## Your goal:
The records should be restated exactly from their first line through the line with "Privacy Policy (407, 2456)" in it.

Data items:
=-=-=
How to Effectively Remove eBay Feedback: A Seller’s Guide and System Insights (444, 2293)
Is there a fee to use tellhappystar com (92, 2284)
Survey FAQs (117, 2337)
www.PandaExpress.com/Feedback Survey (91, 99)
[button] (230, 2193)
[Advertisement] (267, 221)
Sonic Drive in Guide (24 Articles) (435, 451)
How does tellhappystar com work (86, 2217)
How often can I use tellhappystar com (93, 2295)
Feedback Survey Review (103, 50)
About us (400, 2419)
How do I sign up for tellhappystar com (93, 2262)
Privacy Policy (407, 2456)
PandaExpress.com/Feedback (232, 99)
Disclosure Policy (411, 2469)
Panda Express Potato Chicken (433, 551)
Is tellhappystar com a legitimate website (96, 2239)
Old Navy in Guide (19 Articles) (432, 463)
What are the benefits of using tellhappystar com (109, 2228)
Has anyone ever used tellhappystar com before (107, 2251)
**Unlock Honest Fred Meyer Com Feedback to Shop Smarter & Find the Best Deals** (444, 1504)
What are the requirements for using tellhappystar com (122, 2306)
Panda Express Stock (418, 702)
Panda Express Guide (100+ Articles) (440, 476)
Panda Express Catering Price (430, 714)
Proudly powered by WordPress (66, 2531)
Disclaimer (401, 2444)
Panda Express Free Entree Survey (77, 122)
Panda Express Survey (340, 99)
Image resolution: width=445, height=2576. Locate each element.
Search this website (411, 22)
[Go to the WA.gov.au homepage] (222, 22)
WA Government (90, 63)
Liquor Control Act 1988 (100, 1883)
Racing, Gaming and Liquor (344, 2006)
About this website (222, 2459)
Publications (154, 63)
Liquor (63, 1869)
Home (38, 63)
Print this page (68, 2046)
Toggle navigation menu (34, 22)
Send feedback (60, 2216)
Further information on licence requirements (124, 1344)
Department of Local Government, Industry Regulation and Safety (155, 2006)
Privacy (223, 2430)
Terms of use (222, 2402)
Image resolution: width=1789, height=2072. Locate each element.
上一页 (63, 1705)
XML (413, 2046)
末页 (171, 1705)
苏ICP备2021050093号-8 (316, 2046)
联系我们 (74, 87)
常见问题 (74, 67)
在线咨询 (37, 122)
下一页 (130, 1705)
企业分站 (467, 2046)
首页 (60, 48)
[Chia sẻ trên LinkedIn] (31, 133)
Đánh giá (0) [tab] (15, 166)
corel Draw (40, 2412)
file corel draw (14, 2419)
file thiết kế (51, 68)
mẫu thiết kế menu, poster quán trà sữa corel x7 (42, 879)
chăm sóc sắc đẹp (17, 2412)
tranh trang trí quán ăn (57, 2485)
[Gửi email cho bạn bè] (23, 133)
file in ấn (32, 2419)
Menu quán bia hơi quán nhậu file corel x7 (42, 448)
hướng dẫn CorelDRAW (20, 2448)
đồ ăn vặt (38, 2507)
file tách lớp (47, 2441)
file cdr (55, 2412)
=-=-=
## Written response:
How to Effectively Remove eBay Feedback: A Seller’s Guide and System Insights (444, 2293)
Is there a fee to use tellhappystar com (92, 2284)
Survey FAQs (117, 2337)
www.PandaExpress.com/Feedback Survey (91, 99)
[button] (230, 2193)
[Advertisement] (267, 221)
Sonic Drive in Guide (24 Articles) (435, 451)
How does tellhappystar com work (86, 2217)
How often can I use tellhappystar com (93, 2295)
Feedback Survey Review (103, 50)
About us (400, 2419)
How do I sign up for tellhappystar com (93, 2262)
Privacy Policy (407, 2456)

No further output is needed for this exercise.